━━ Dataset extract ━━
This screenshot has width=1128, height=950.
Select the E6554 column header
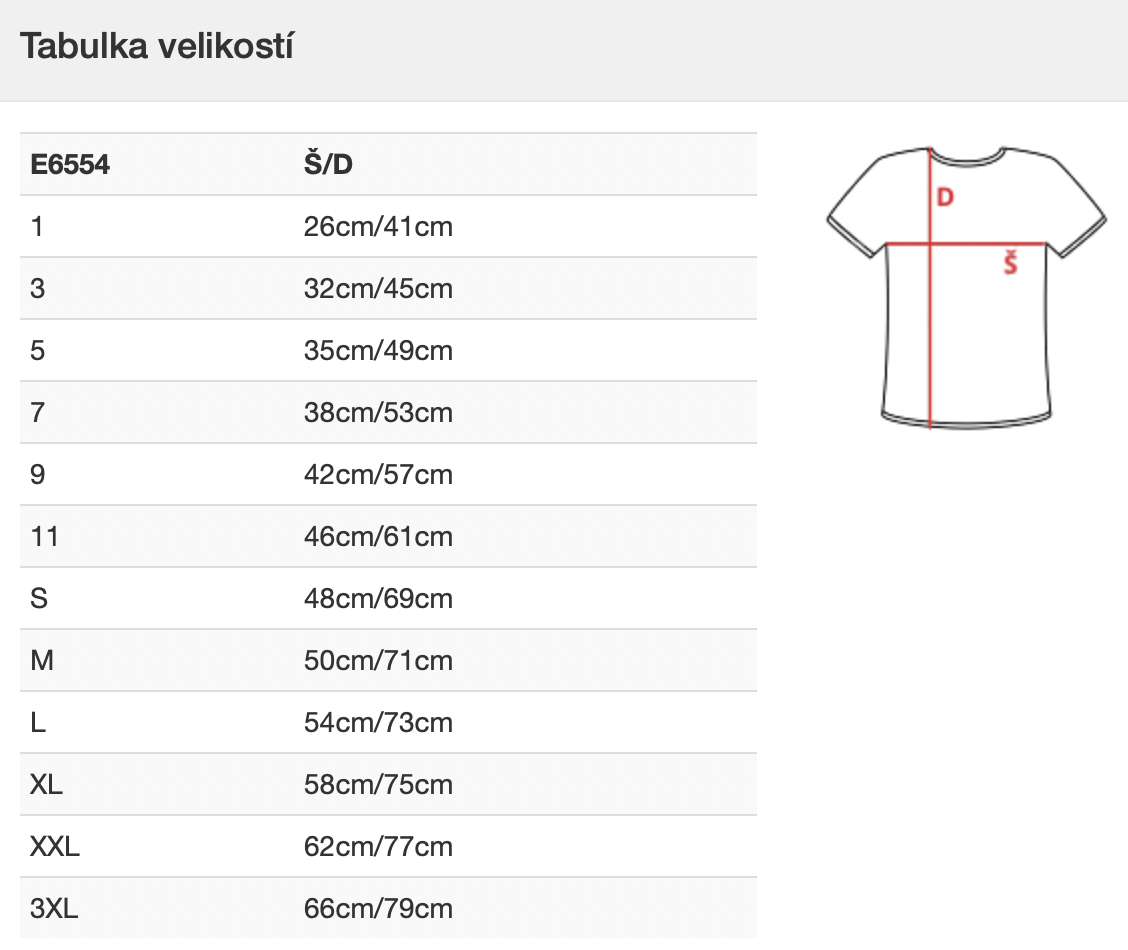[x=70, y=165]
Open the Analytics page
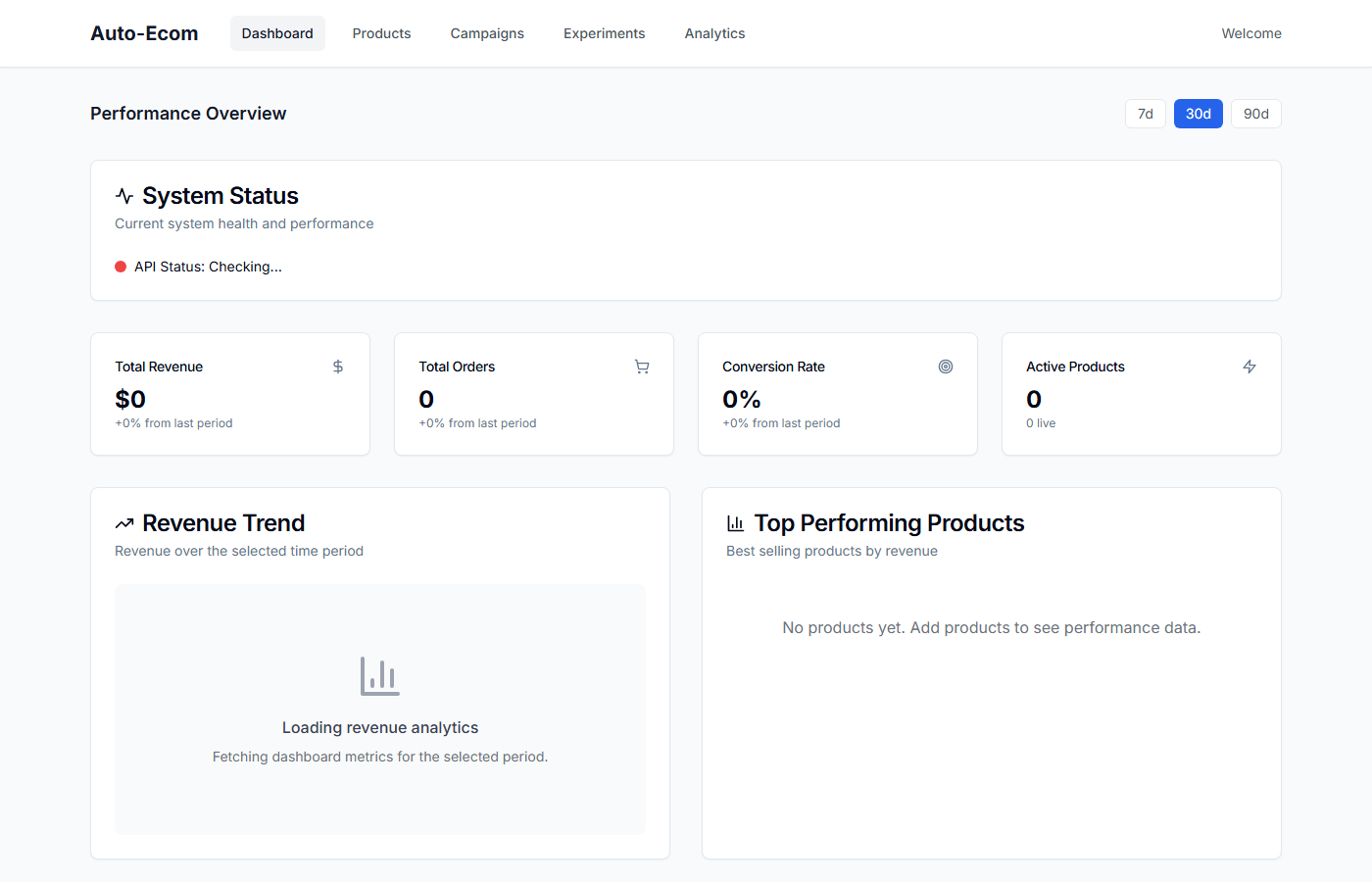 pyautogui.click(x=714, y=32)
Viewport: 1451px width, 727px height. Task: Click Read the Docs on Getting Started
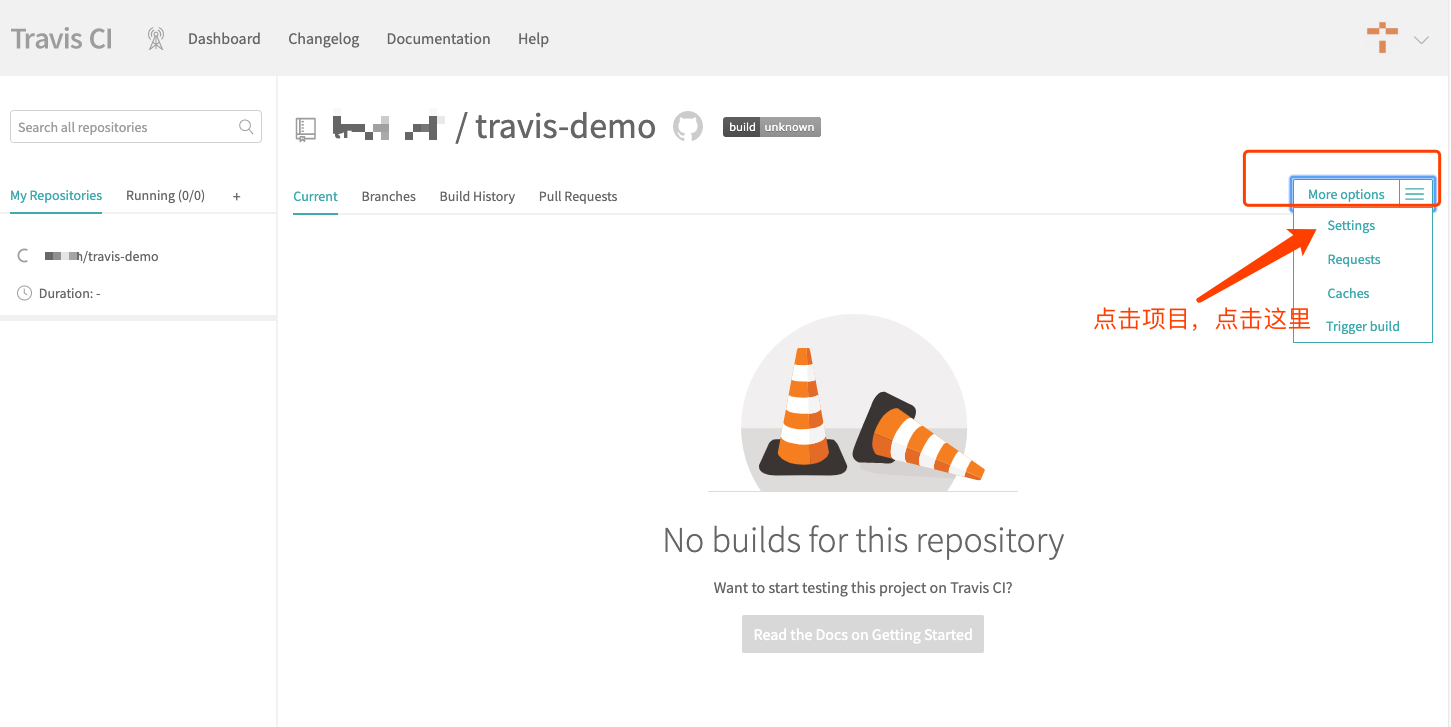(862, 634)

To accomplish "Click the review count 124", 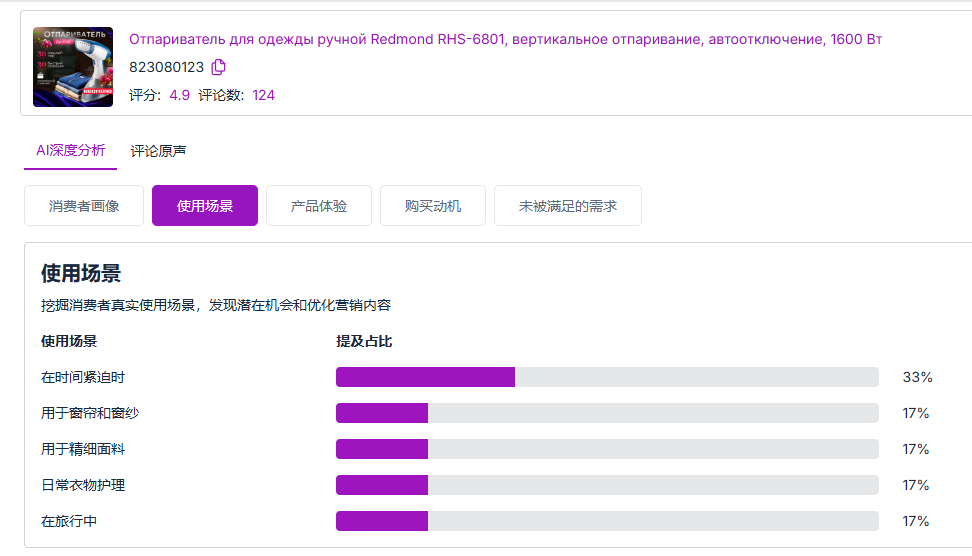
━━━
**Problem statement:** With the pictures set aside, return each line of the listing exactly as given.

**Your response:**
This screenshot has width=1128, height=950.
Select the E6554 column header
[x=70, y=165]
Open the Analytics page
 pyautogui.click(x=714, y=32)
Viewport: 1451px width, 727px height. Task: Click Read the Docs on Getting Started
(862, 634)

To accomplish "Click the review count 124", 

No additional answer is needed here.